(Stored records)
____________

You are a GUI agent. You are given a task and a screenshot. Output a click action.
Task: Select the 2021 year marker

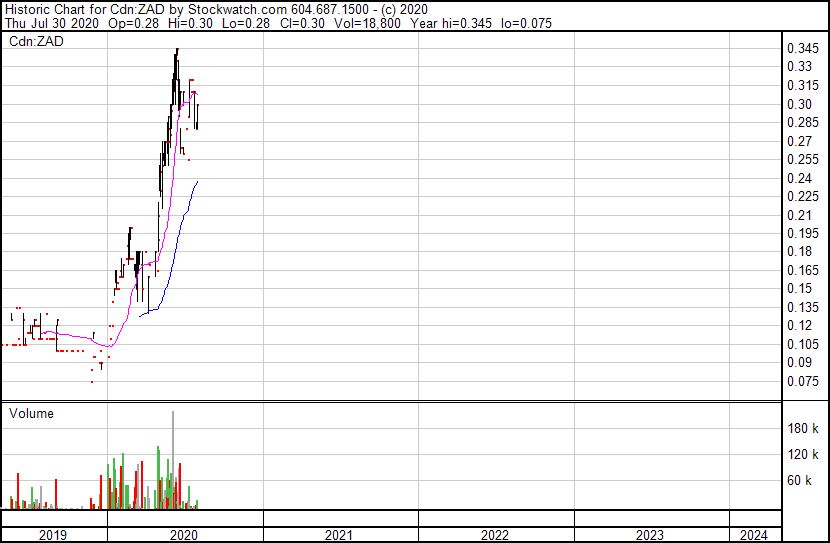[x=340, y=535]
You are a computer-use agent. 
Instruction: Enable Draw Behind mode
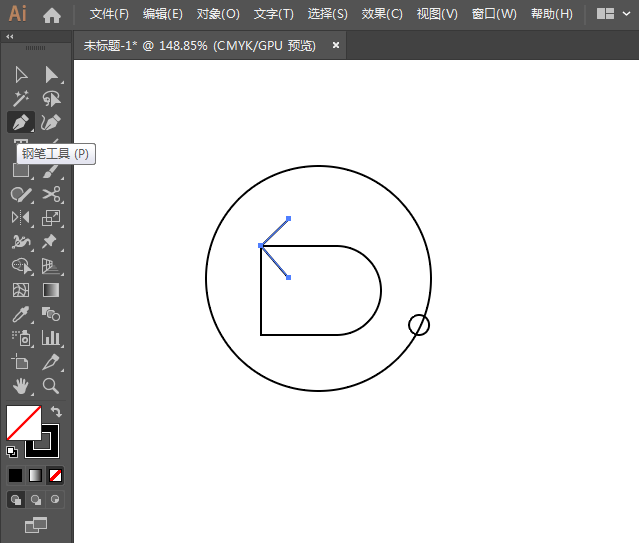pyautogui.click(x=36, y=499)
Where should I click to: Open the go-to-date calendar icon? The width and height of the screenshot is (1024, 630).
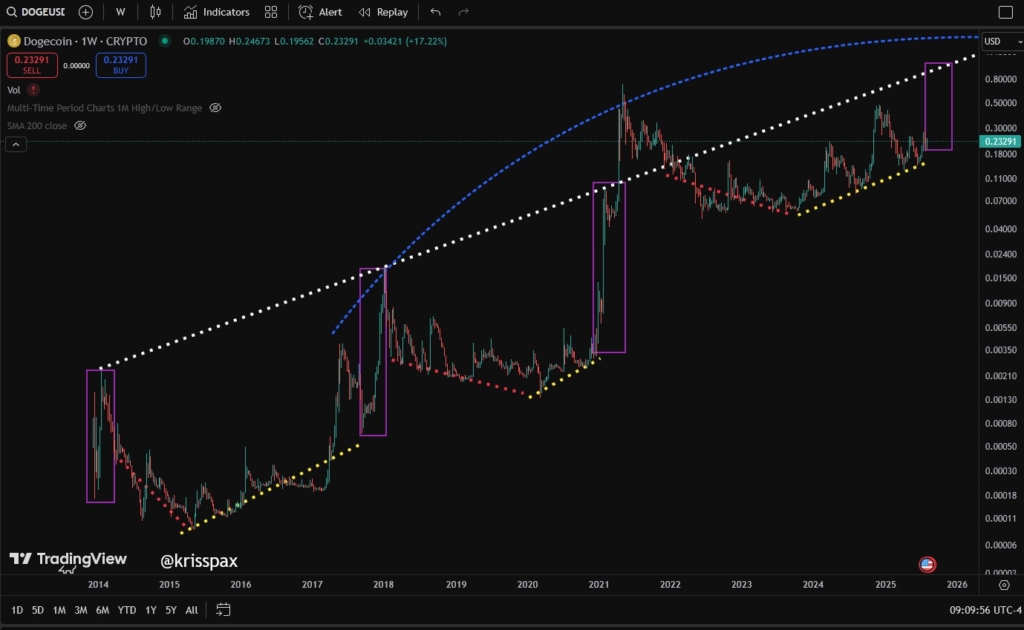[x=223, y=610]
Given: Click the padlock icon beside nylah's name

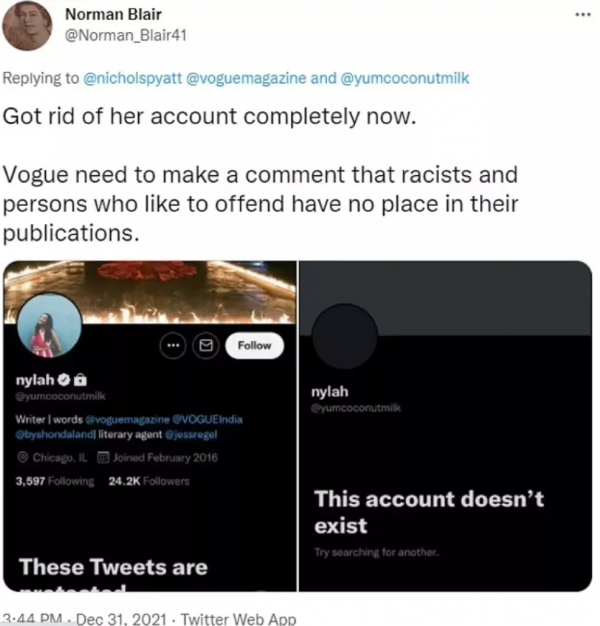Looking at the screenshot, I should pyautogui.click(x=79, y=381).
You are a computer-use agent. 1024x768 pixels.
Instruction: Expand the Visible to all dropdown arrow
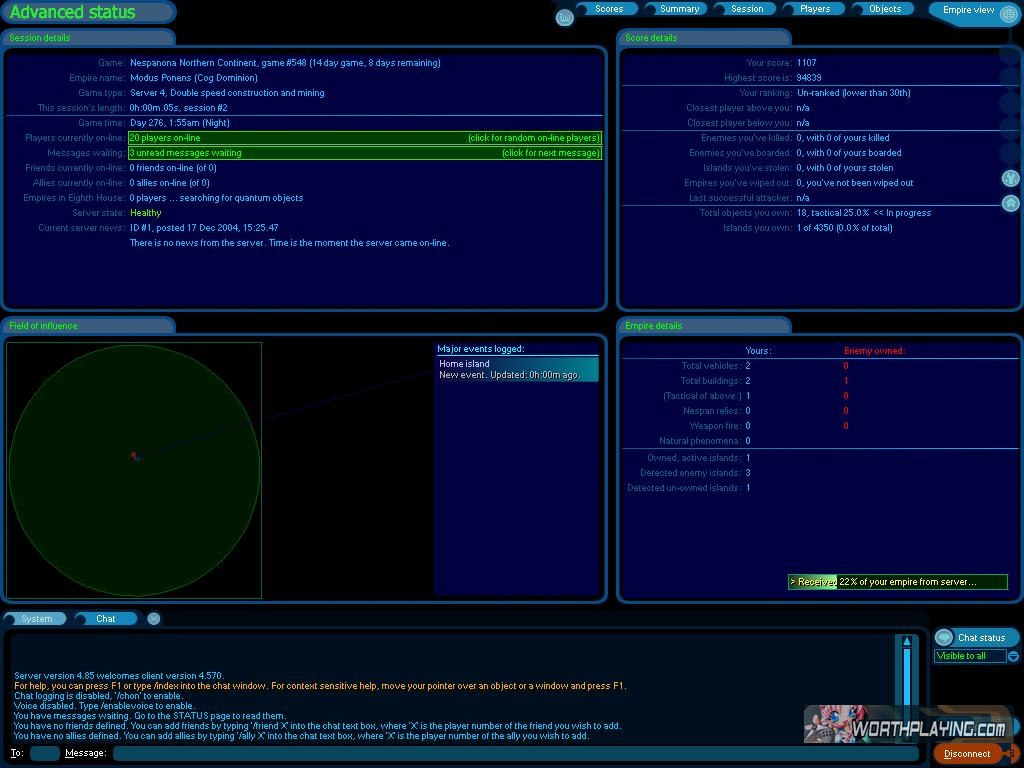[x=1013, y=656]
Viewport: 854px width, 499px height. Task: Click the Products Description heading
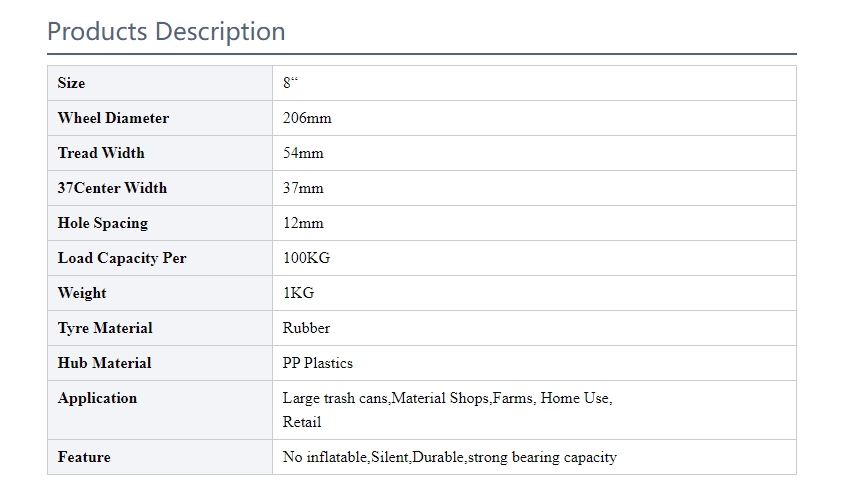click(166, 32)
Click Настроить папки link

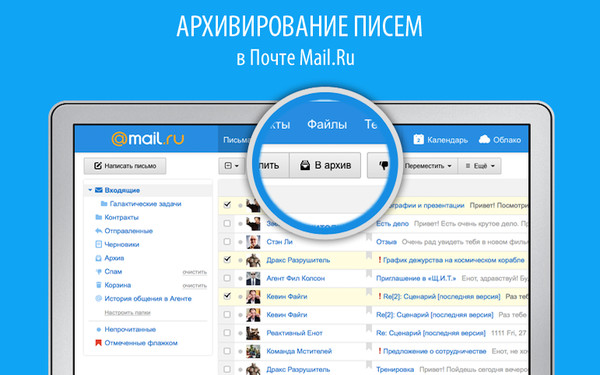click(x=127, y=313)
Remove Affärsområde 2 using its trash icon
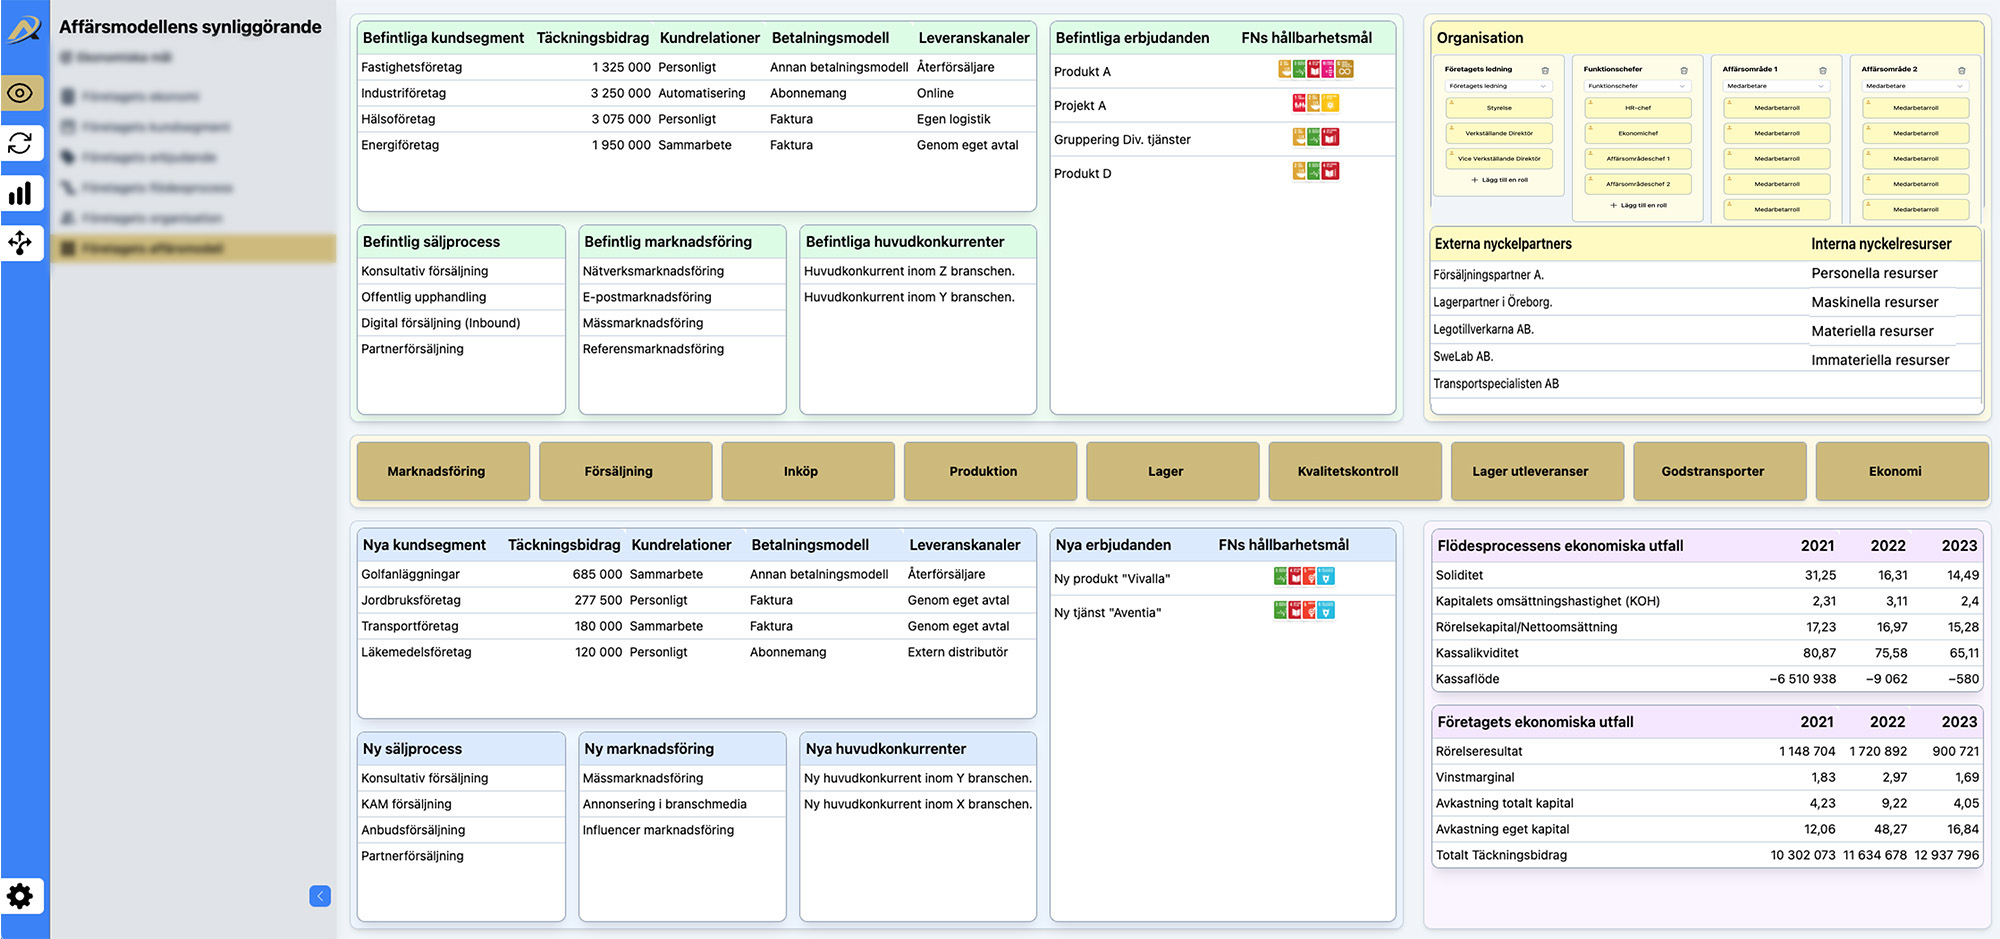This screenshot has height=939, width=2000. click(1961, 70)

____________

DIRECTIONS FOR THIS TASK:
The answer is a faithful copy of the records above, with the pictures removed.

RESULT OF THIS TASK:
You are a GUI agent. You are given a task and a screenshot. Output a click action.
Task: Select the 2021 year marker

[x=340, y=535]
You are a computer-use agent. 
Instruction: Enable Draw Behind mode
pyautogui.click(x=36, y=499)
Where should I click to: Open the go-to-date calendar icon? The width and height of the screenshot is (1024, 630).
[x=223, y=610]
Given: Click the padlock icon beside nylah's name

Looking at the screenshot, I should pyautogui.click(x=79, y=381).
You are a computer-use agent. 1024x768 pixels.
Instruction: Expand the Visible to all dropdown arrow
[x=1013, y=656]
Viewport: 854px width, 499px height. Task: Click the Products Description heading
click(166, 32)
Click Настроить папки link

click(x=127, y=313)
Remove Affärsområde 2 using its trash icon
This screenshot has height=939, width=2000. click(1961, 70)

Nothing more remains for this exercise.